Reflect is a networked note-taking app built around daily notes as your core thinking surface. You write, Reflect helps you refine and develop your thoughts, and it automatically connects related notes through backlinks and a graph view. It is an environment for thinking in writing.
Linubra starts from a different place. You speak — into voice memos, during conversations, while walking. Linubra listens, transcribes, and reasons across everything you have captured: extracting who you talked to, what you decided, what actions you own, how this moment connects to your broader life. It is an engine for reasoning over your reality.

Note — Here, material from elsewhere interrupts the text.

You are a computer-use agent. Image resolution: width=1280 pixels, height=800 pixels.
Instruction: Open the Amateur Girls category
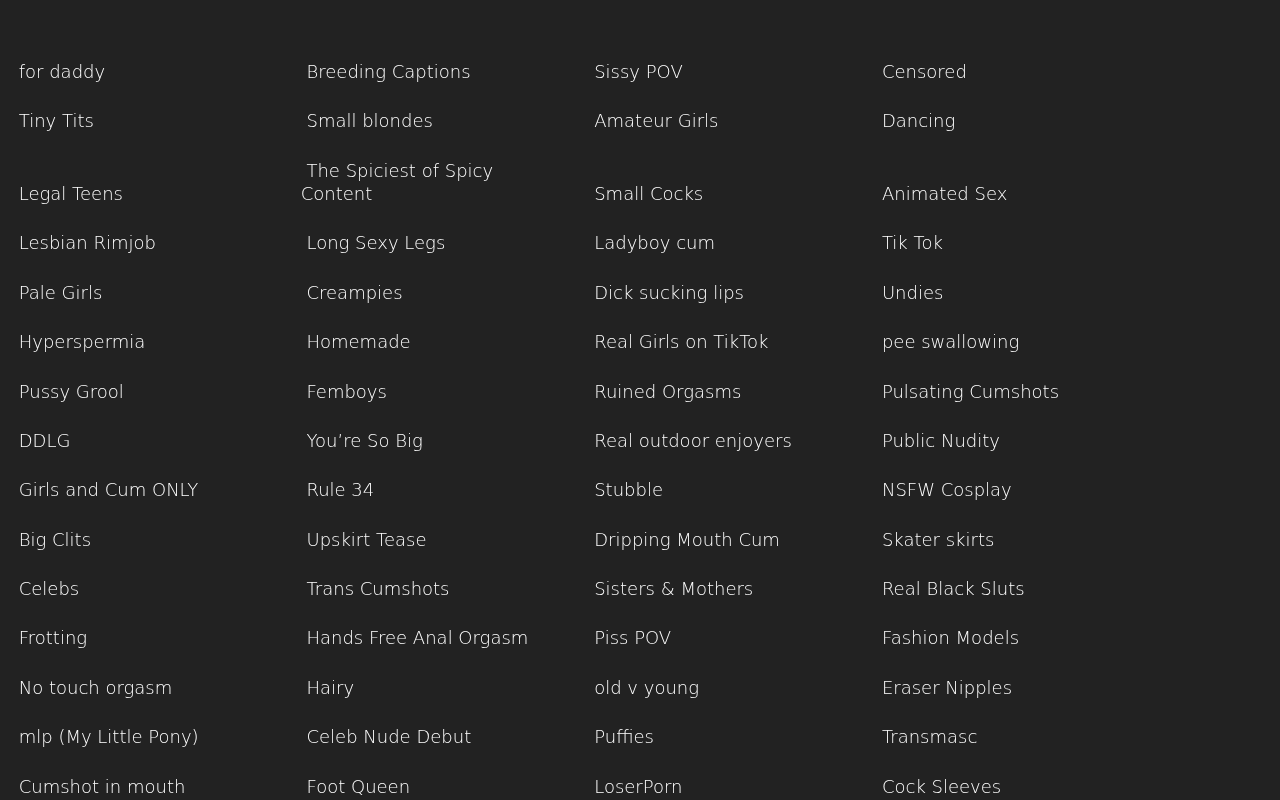click(x=656, y=121)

Both tools serve knowledge workers. They just work at different moments.
Feature comparison
| Feature | Linubra | Reflect |
|---|---|---|
| Primary capture method | Voice (audio) and text | Writing (typing, web clipper) |
| AI role | Reasons across your captured memories — extracts entities, actions, decisions, sentiment | Assists your writing process — helps you refine, summarize, brainstorm |
| Knowledge graph | Built automatically from captured content | Built through manual linking (backlinks, mentions, tags) |
| Graph view | Semantic — connections based on extracted meaning | Visual network — shows what you explicitly linked |
| Mobile capture | Voice memo → processed automatically | Type or use web clipper for articles |
| Daily notes | Not a core workflow | Core workflow — each day is a new note |
| Maintenance required | None — the graph grows automatically | Low to moderate — you create links as you write |
| Search | Semantic (pgvector) — finds meaning, not keywords | Full-text search plus backlink graph |
| Writing assistance | No — Linubra extracts, does not generate | Yes — GPT-4 powered suggestions, summaries, brainstorms |
| Privacy | EU servers; your data never trains models | End-to-end encrypted; Reflect cannot read your notes |
| Collaboration | Single-user personal tool | Single-user only (no team features) |
| Price | [Early access] | ~$10/month (no free tier) |
What Reflect does better
Writing-first workflow. Reflect is optimized for people who think on the page. You write, develop your thoughts, and the tool gets out of the way. Its daily note structure gives you a natural rhythm. Linubra has no equivalent because it is not designed around writing.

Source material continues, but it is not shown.